Different news outlets are increasingly selecting the same news topics and employing the same news frames – but not across the board, suggest Christian Baden and Keren Tenenboim-Weinblatt, both of the Hebrew University of Jerusalem. The authors algorithmically analysed over 200 000 news stories on the Israeli-Palestinian conflict, published over the course of over eight years. The news stories were lifted from a total of 13 Israeli, Palestinian, German, French, British, American, and Quatari news outlets.
The authors noticed a slow, gradual convergence among certain news outlets. Most notably, Western and Middle-Eastern outlets are becoming more alike (yet still being more different than similar). The exception in this are the French outlets, which are diverging from both the Israeli and Arab media. These trends, however, are not consistent throughout the observed time period, but fluctuate over time.

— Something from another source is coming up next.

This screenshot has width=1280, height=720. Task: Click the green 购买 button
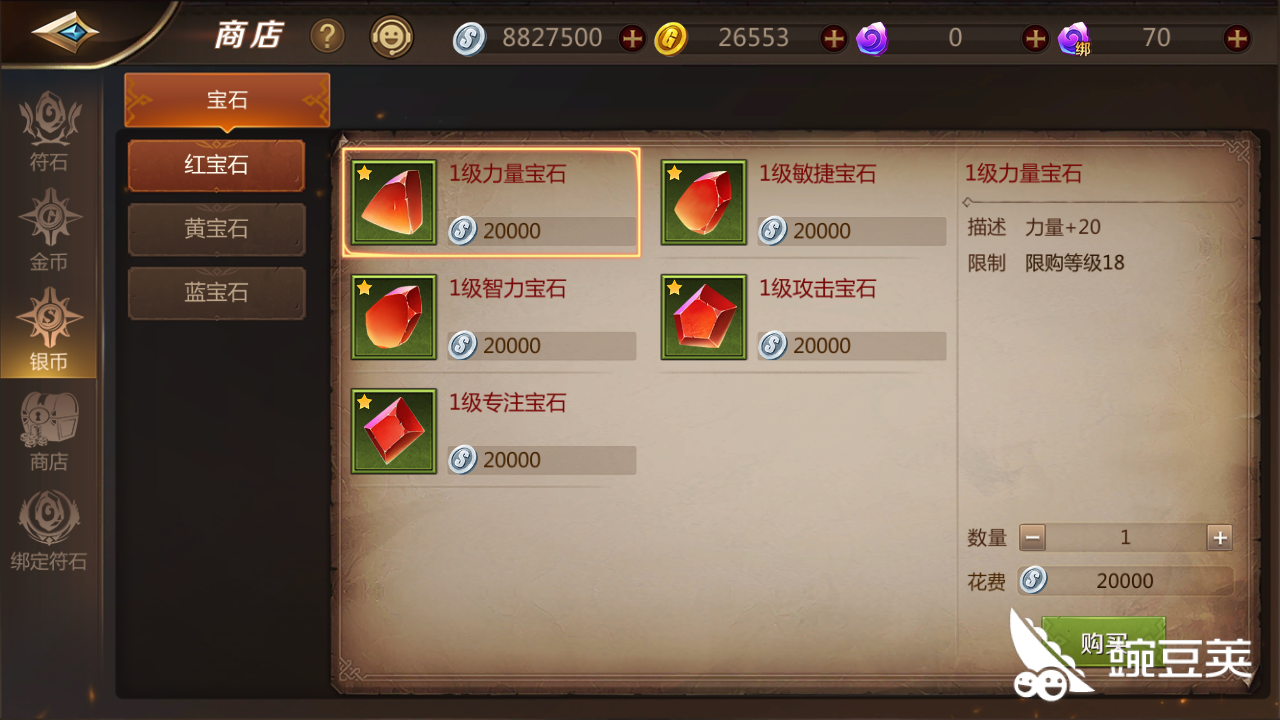point(1104,643)
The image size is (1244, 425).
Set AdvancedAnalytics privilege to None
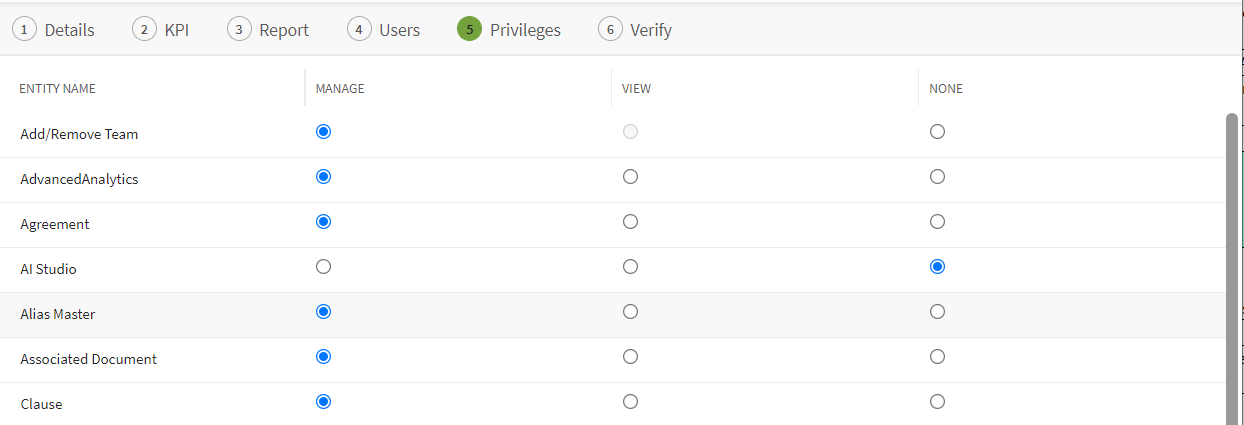[x=937, y=177]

The authors also compared the outlets with each other. The three Israeli news outlets were quite similar in terms of news selection and framing, just as were the UK and US outlets. For example, all Israeli outlets had more similarities with Arab media than with the French Le Figaro or Le Monde.
Overall, the results are difficult to interpret, the authors admit. The two groups -Western and Middle-Eastern news outlets- are becoming more alike, but both groups are internally just as diverse as ever – yet outlets within countries are converging. While moderate international convergence was observed, national news cultures still appear to be the most influential shapers of news, Baden and Tenenboim-Weinblatt conclude.
The article “Convergent news?” was published by the Journal of Communication. It is available online (abstract free).